Despite tremendous improvements in CML patient care, which has been achieved by medication such as the introduction of tyrosine kinase inhibitors e.g. imatinib, treating CML today is not without challenges. These drugs don’t work well in some patients and other patients have drug side effects like vomiting, headaches, and bleeding. There is still significant clinical need for 70% of all chronic phase patients, who are either resistant or intolerant to tyrosine kinase inhibitors, or who respond optimally but cannot achieve treatment-free remission due to persisting leukaemia stem cells which are not destroyed by the medication.

The science behind the research

Professor Vetrie’s group has identified subsets of leukaemic stem cells (LSCs) present in all chronic phase (CP) patients that have the ability to follow different blood cell development pathways. Similar to travelling from London to Glasgow via two different sets of motorways, such as the M6 or the A1(M). Both routes reach the same destination, but the path taken along the way is different. These subsets are referred to as TR1 and TR2 LSCs. The levels of TR1 and TR2 can distinguish patients who respond optimally to treatment from those who do not, meaning they could potentially serve as valuable predictive biomarkers.

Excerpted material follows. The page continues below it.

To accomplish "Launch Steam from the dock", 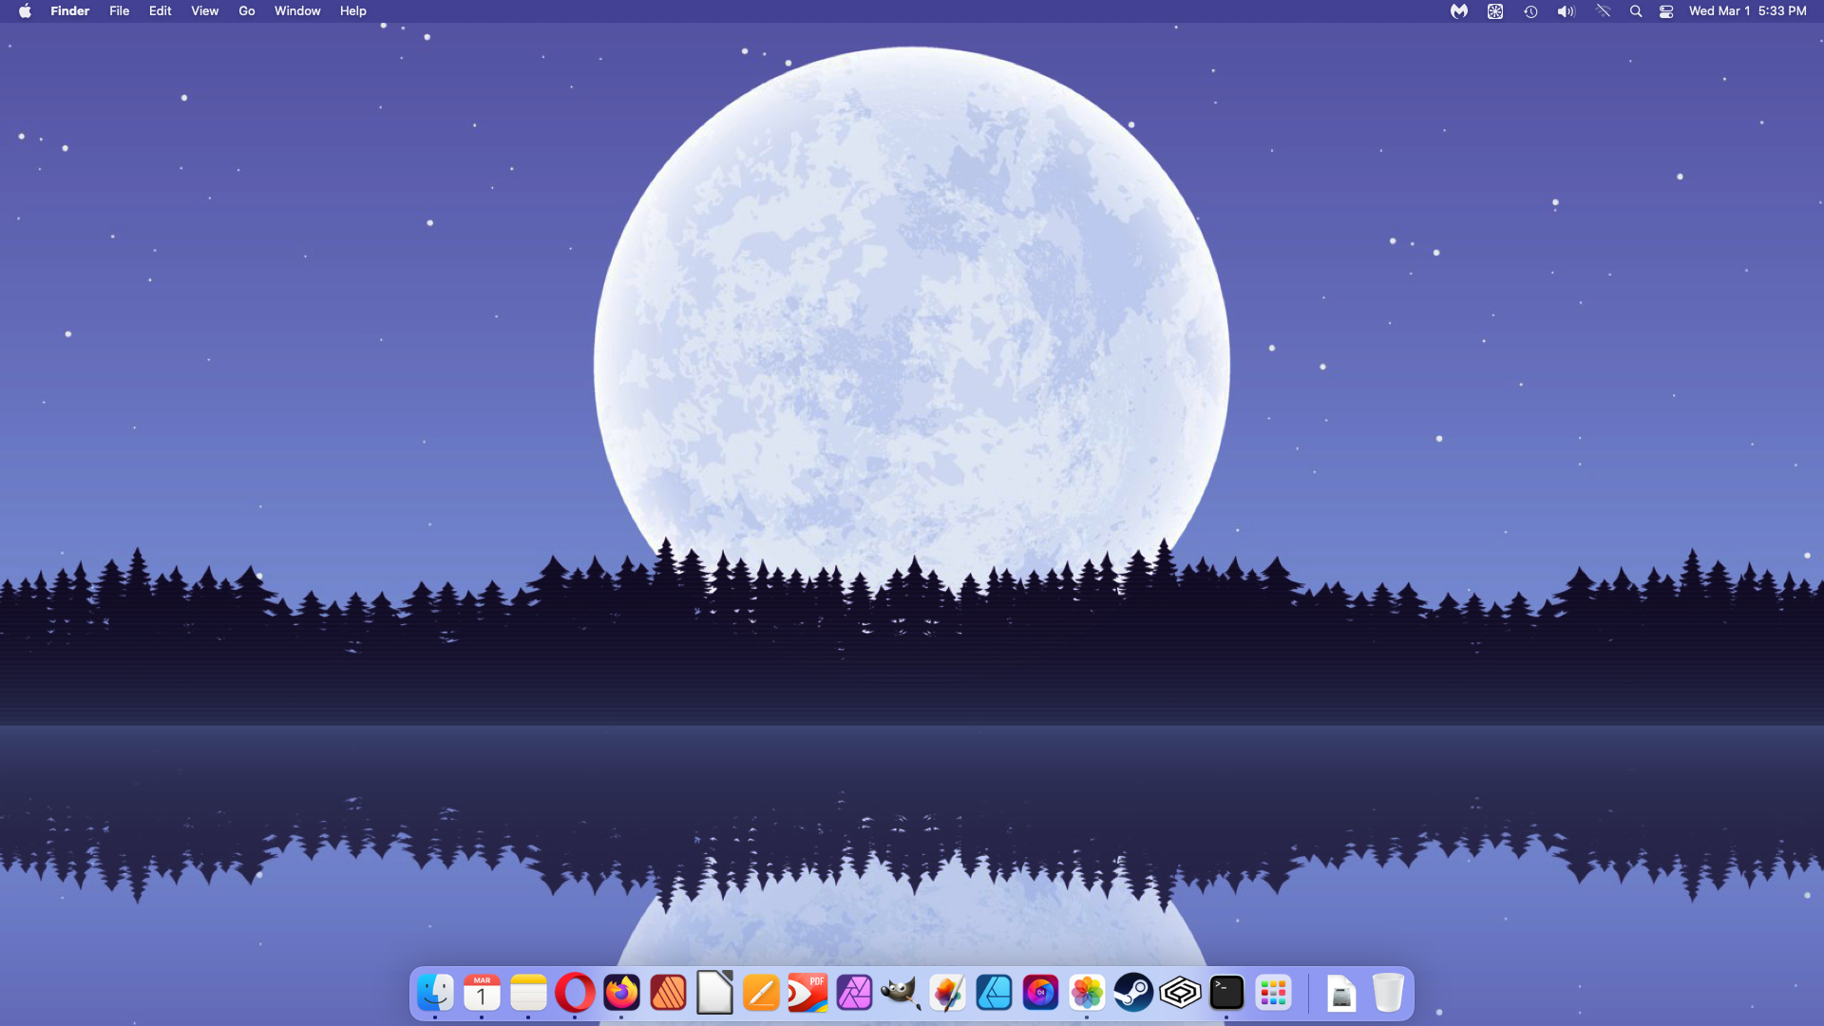I will [x=1133, y=994].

In his previous Project Grant funded by Leukaemia UK, Professor Vetrie and his team identified cytokine-mediated signalling (small protein messengers in the body) as a key regulator of TR1 cells and of optimal responses to tyrosine kinase inhibitors.

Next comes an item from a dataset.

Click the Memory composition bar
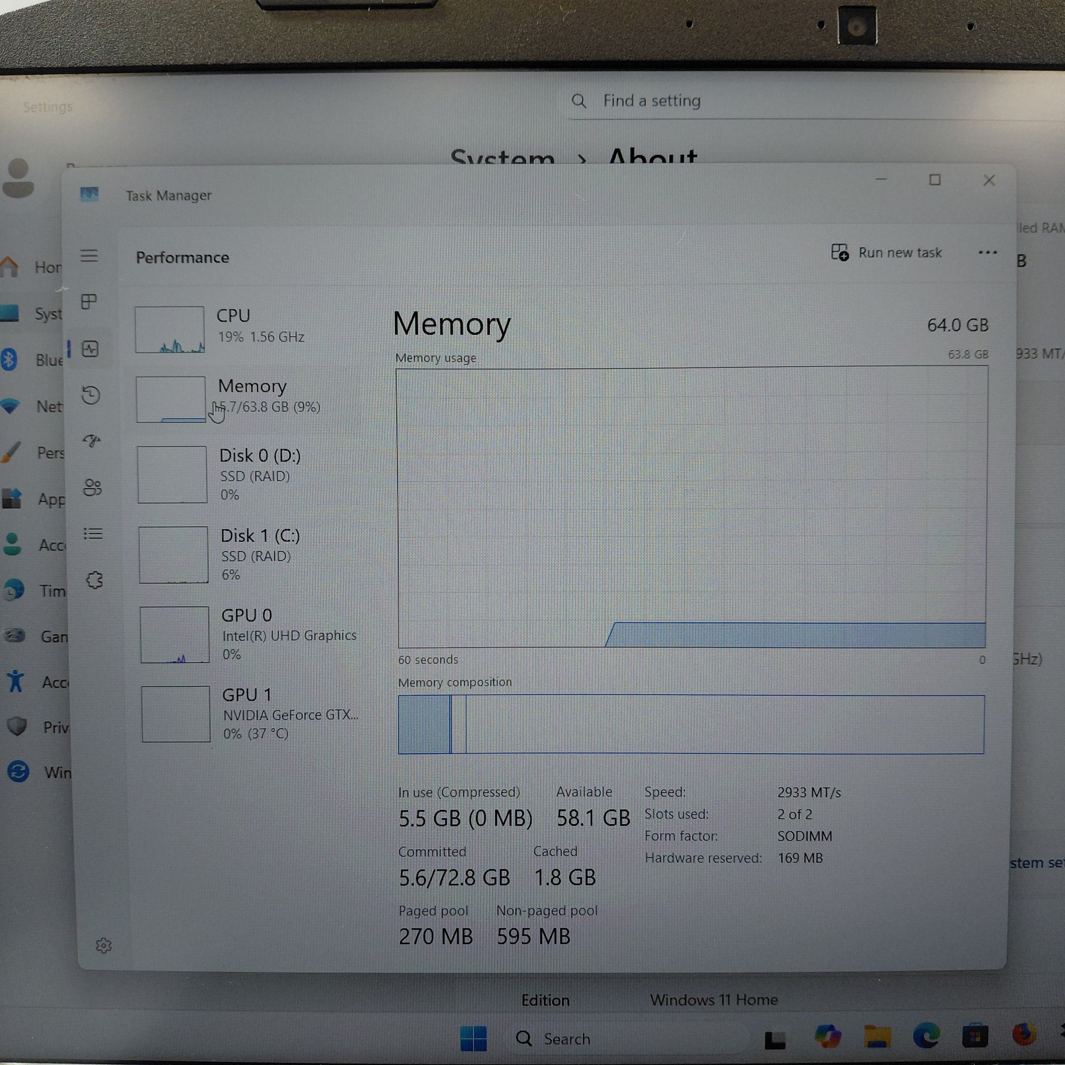Viewport: 1065px width, 1065px height. point(691,724)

In this new project, Professor Vetrie aims to take the research a step further. His team will continue to study TR1 and TR2 leukemic stem cells to strengthen their predictive value, identify the key cytokines that regulate them, and begin developing new therapeutic strategies designed to eliminate these cells.

What difference will this research make?

In the medium-term, Prof. Vetrie hopes that CML patients will start to directly benefit from the work through access to early phase clinical trials. The team will continue to engage closely with clinical colleagues in Glasgow, Scotland and with the broader CML clinical community in the UK.

In the long term, this work aims to improve the clinical management of CML, whether through standard-of-care TKI therapy or newer treatments, to benefit as many patients as possible. This could be achieved through the use of predictive biomarkers to guide treatment decisions – identifying which patients are likely to respond and which are not. For those unlikely to benefit, this would enable earlier redirection to alternative or clinical trial therapies that may be more effective. Additionally, these insights may help explain the variability in treatment response, particularly why leukaemia stem cells are successfully targeted in some cases but not in others.

It is encouraging to see the progress made from the first project grant, with discoveries from this work now leading to a new grant that could together, help improve patient management, support more personalised care, and potentially lead to novel treatment approaches for CML.